25 Januari dalam Sejarah: Hari Gizi Nasional dan Anak Bangsa Tak Bergizi
Ilustraso foto (Ben White/Unsplash)

Bagikan:

JAKARTA - Hari ini, tepatnya 25 Januari, Indonesia memeringati Hari Gizi Nasional. Hari Gizi Nasional diperingati untuk mengingat pengaderan tenaga gizi Indonesia dengan berdirinya Sekolah Juru Penerang Makanan oleh LMR pada 25 Januari 1951.

Menurut situs resmi Kementerian Kesehatan Republik Indonesia, Sehat Negeriku, sejak saat itu pendidikan tenaga gizi terus berkembang pesat di banyak perguruan tinggi di Indonesia. Setelah itu disepakatilah 25 Januari sebagai Hari Gizi Nasional Indonesia.

Hari Gizi Nasional pertama kali diadakan oleh Lembaga Makanan Rakyat (LMR) pada pertengahan 1960-an. Peringatan tersebut lalu dilanjutkan oleh Direktorat Gizi Masyarakat sejak 1970-an hingga sekarang.

Upaya perbaikan gizi di Indonesia dimulai sejak 1950, ketika Menteri Kesehatan Dokter J Leimena mengangkat Profesor Poorwo Soedarmo sebagai kepala Lembaga Makanan Rakyat (LMR) atau saat itu lebih dikenal Instituut Voor Volksvoeding (IVV).

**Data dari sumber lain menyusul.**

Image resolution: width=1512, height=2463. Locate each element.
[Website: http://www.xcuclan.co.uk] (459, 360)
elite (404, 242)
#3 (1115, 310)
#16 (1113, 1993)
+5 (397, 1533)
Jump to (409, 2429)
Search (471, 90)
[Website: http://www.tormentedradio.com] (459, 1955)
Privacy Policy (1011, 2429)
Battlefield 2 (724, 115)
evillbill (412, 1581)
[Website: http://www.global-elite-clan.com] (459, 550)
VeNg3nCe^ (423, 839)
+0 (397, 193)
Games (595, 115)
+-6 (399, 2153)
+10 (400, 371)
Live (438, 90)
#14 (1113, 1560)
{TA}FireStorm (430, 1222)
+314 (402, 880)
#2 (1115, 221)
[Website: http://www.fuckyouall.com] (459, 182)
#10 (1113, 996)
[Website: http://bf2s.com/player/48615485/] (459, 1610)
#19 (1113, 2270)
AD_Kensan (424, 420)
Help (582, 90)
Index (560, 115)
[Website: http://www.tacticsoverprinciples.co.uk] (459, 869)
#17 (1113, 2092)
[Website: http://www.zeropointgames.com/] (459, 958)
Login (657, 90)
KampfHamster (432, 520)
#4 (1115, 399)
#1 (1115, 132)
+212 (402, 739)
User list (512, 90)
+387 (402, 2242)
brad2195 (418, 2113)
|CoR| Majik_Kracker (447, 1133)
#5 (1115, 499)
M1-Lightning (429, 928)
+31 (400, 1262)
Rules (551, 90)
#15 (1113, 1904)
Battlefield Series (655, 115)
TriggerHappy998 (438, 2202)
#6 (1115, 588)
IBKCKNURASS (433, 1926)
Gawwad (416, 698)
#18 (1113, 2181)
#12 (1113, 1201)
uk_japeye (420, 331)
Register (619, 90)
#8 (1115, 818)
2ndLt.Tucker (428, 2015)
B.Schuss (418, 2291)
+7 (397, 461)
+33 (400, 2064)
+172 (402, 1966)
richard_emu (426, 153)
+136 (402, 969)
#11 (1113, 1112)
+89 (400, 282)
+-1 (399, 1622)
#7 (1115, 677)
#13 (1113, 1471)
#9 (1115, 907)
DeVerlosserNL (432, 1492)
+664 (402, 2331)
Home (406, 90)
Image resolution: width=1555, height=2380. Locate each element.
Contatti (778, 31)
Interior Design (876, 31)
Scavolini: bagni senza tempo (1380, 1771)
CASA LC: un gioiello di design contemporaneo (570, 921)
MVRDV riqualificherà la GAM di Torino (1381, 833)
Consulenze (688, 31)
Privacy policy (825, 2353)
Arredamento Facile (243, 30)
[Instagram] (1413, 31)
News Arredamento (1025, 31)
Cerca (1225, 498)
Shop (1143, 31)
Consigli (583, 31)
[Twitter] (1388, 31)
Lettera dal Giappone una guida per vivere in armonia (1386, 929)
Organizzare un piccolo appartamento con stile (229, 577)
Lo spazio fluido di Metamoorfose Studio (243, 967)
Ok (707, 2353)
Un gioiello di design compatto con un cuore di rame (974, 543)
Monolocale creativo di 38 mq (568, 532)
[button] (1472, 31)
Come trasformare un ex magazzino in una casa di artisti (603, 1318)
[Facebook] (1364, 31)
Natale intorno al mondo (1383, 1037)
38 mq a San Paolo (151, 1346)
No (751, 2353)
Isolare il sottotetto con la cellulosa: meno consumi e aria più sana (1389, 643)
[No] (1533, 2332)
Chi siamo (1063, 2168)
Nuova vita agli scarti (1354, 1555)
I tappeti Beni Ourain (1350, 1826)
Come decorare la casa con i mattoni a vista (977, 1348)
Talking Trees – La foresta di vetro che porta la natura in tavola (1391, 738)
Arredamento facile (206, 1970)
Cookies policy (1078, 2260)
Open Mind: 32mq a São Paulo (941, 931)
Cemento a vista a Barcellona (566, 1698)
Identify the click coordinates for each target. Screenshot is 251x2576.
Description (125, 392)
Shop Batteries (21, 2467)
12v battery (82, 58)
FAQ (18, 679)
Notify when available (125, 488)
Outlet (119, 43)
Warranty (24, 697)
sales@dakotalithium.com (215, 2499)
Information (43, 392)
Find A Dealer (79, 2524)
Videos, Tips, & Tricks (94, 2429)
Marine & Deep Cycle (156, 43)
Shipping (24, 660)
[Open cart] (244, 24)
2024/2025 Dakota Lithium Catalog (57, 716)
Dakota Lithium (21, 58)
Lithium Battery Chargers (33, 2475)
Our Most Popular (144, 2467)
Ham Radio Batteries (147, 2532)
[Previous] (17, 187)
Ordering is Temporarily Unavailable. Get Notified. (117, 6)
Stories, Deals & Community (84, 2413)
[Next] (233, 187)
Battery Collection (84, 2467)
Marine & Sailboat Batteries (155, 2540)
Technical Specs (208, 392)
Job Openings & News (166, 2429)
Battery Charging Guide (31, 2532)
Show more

Sudah puluhan tahun berjuang memperbaiki gizi Indonesia, bukan berarti perjuangan tersebut segera berakhir.

Angka stunting di Indonesia

Stunting, dampak kurang gizi pada balita masih menghantui Indonesia. Pada 2019, Menteri Kesehatan Indonesia saat itu, Nila F. Moeloek, menyampaikan bahwa angka stunting pada 2019 turun menjadi 27,67 persen.

Penurunan tersebut berdasarkan Prevalensi Data Stunting Tahun 2019 dari hasil riset studi status gizi balita di Indonesia. Angka tersebut merupakan kabar baik karena turunnya angka stunting dinilai sangat menggembirakan.

Jika dibandingkan data stunting berdasarkan Riset Kesehatan Dasar (Riskesdas) pada 2018, angkanya mencapai 30,8 persen. Meski angka stunting turun, angka tersebut masih melewati batas angka yang ditetapkan WHO.

Batas toleransi WHO dalam angka stunting adalah sebesar 20 persen. Kasus stunting paling banyak di daerah dengan kemiskinan tinggi dan tingkat pendidikan yang rendah.

Melihat menurunnya angka stunting di Indonesia memberikan harapan bagi pemerintah Indonesia untuk terus menurunkannya. Presiden Republik Indonesia Joko Widodo (Jokowi) menargetkan angka stunting pada 2024 turun hingga 14 persen.

Presiden Joko Widodo (Twitter/@jokowi)

Dengan target tersebut, Jokowi memerintahkan jajarannya fokus menurunkan angka stunting, terutama di sepuluh provinsi, yang angka prevalen stunting-nya tertinggi di Indonesia. Sepuluh provinsi tersebut adalah NTT, NTB, Sulawesi Barat, Gorontalo, Aceh, Kalimantan Tengah, Kalimantan Selatan, Kalimantan Barat, Sulawesi Tenggara, dan Sulawesi Tengah.

"Nanti Mendagri juga bisa menyampaikan gubernur, bupati, dan walikota sampai ke kepala Desa terutama untuk 10 provinsi tersebut agar betul-betul bisa konsentrasi dan fokus untuk penurunan stunting," kata Jokowi, seperti diberitakan VOI.

Jokowi juga meminta akses pelayanan kesehatan bagi ibu hamil maupun balita di Puskesmas ataupun Posyandu tetap berjalan seperti biasa di tengah pandemi COVID-19. Jokowi juga harap aspek promotif dan edukasi sosialisasi bagi ibu hamil dan keluarga terus digencarkan untuk meningkatkan pemahaman pencegahan stunting.

Selain itu, Menteri Koordinator Bidang Pembangunan Manusia dan Kebudayaan (Menko PMK) Muhadjir Effendy juga mengingatkan harus adanya langkah extraordinary untuk mencapai target ambisius itu. Di antaranya yaitu menggandeng Badan Kependudukan dan Keluarga Berencana Nasional (BKKBN) untuk mencegah stunting sebelum pernikahan terjadi.